Tikkurila Oyj: Board of Directors' proposals to the Annual General Meeting to be held on April 4, 2017

Tikkurila Oyj

Stock Exchange Release

February 9, 2017 at 9:05 a.m. (CET+1)

Board of Directors' proposals to the Annual General Meeting to be held on
April 4, 2017

The proposals of the Nomination Board of Tikkurila Oyj to the Annual General
Meeting concerning the number, election and remuneration of the members of
the Board of Directors have been published on January 25, 2017.

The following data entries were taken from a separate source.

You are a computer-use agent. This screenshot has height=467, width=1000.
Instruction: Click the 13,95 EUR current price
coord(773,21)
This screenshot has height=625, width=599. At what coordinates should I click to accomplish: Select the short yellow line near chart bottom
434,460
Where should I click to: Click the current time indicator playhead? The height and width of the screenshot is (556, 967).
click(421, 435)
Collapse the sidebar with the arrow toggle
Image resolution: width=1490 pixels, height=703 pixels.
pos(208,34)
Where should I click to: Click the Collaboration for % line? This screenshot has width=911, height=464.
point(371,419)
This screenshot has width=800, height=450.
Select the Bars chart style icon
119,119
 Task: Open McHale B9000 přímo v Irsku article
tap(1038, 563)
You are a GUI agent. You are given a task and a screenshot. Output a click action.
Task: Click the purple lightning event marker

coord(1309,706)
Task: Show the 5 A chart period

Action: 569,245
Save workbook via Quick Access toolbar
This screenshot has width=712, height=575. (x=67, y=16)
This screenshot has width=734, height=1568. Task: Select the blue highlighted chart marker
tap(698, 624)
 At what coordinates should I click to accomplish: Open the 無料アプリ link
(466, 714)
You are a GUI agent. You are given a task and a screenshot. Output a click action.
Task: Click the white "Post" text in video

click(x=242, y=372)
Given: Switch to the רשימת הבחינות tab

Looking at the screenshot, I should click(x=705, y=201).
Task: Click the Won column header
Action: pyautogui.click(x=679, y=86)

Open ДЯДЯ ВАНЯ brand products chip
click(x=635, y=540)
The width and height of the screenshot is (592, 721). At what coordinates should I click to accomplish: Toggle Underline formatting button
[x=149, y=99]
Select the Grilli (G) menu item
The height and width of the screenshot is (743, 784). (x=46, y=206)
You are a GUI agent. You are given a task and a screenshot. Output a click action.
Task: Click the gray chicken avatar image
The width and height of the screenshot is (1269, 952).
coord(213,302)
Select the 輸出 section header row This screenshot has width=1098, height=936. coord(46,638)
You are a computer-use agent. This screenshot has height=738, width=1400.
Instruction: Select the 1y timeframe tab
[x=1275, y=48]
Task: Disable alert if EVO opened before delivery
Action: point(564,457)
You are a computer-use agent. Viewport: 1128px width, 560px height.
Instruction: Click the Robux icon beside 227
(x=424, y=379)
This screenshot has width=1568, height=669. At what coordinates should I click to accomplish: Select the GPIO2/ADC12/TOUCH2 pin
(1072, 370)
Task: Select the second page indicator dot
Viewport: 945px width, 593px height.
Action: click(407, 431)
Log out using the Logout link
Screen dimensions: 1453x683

The Annual General Meeting of Tikkurila Oyj will be held on Wednesday April 4,
2017 at 10.00 a.m. in Finlandia Hall, Mannerheimintie 13, Helsinki, Finland.
The notice of the Annual General Meeting will be published on March 1, 2017
on Tikkurila Oyj's website and as a stock exchange release. A summary of the
notice will be published in Helsingin Sanomat on March 2, 2017.

Resolution on the use of the profit shown on the balance sheet and the payment
of dividend.

The Board of Directors proposes to the Annual General Meeting that a dividend
of EUR 0,80 per share will be paid for the year ended on December 31, 2016
and that the rest be retained and carried further in the Company's
unrestricted equity. The proposed dividend totals approximately EUR 35,3
million, which corresponds to approximately 79% percent of the Group's net
profit for 2016. The record date for the payment of the dividend will be
April 6, 2017 and the proposed payment date is April 13, 2017.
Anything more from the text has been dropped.